С трудом, скособочась и припадая на одну ногу, Семён добрел до непроточного водоёма, чудом сохранившегося в этой части выгоревшей от солнца степи, и плашмя растянулся на земле, погрузив опалённое зноем лицо в дурно пахнущую зловонную жижу. Отдышавшись, через минуту-другую начал медленно, через зубы, фильтруя гниющие растительные остатки, всасывать в себя воду. Легче, уже легче, главное не останавливаться и не вдыхать через нос воздух, чтобы не почувствовать отвратительный запах разложения.

Вернувшись к своему глиняному бугорку, Семён присел, с облегчением чувствуя, что затхлая жидкость вернула ему ощущение реальности. Голова гудела меньше и не кружилась, разорванная щека запеклась и почти не саднила, а в тело стали возвращаться привычные гибкость и подвижность. Молодость помогает человеку заживить травмы и увечья. Вот если бы где-то раздобыть кусок хлеба.

– Ну что, полегчало? Оклемался? – опять забурлил над ухом докучливый артиллерист. – Сам-то из каких краев будешь?

– Из Луганской области.

– А-а-а, так мы с тобой почти земляки. Я из-под Полтавы. Тогда соседся поближе. Здесь все стараются свояков найти. Вон, гляди. Там казахи или узбеки сидят. Подалее татары сгрудились. А недалече, похоже, москали. Говор у них особый. Всё больше «а» вместо «о».

Как уж сосед сумел разобраться в этом море голов, Веденин так и не смог понять. У всех понурые печальные лица, поношенная однообразная одежда. Чтобы не затягивать малоинтересный для него разговор, Семён принялся снимать тряпичную обмотку с ноги, на которой ещё чудом сохранился один ботинок, задумав намотать её на голую ступню другой, которая почти окаменела от долгого хождения по горячей степной дороге.

– А меня, Семён, зови Остапом Игнатьевичем. Я вижу, ты парень ещё молодой, крепкий. Сколько тебе рокив? Двадцать один, говоришь? Ну вот видишь, уже не мальчик, хотя многого ещё не знаешь. Теперь как? Каждый сам за себя. А как же. На всех у немцев харчей не хватит. Нету более ни командиров, ни комиссаров. Были и все вышли. Все на одно лицо стали. Разумеешь?

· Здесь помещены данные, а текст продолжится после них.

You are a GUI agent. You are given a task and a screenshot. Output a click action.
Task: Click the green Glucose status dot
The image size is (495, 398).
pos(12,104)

Чтобы никак не отвечать на неприятный для него речитатив Остапа, который стал ему всё больше надоедать, Веденин только мотнул головой, затем лёг на землю и повернулся спиной к соседу.

– Да ты не ерепенься, красноармеец, – голос артиллериста стал издевательски насмешливым. – Деваться тебе некуда. Я вижу, что у тебя даже «сидора» нет?

Веденин опять присел: «Ясно, не отцепится, собака», – и отрицательно качнул головой. Ни вещмешка, ничего другого, кроме потрёпанных гимнастёрки, штанов да одного ботинка, у Семёна не было.

– Ну вот видишь, – почему-то обрадовался его собеседник. – Война, парень, это такая штука, что надо загодя быть ко всему готовым. Я хоть из артиллерии, но больше служил по снабженческой части, и вот этот сидор всегда был при мне на всякий случай, в том числе и для плена. Так что, голубок, будь при мне, ну и я тебя, убогого, может быть, не забуду. Кстати, слышишь, уже бьют по шпале. Значится, что немцы к обеду кличут. А ты-то куда собрался?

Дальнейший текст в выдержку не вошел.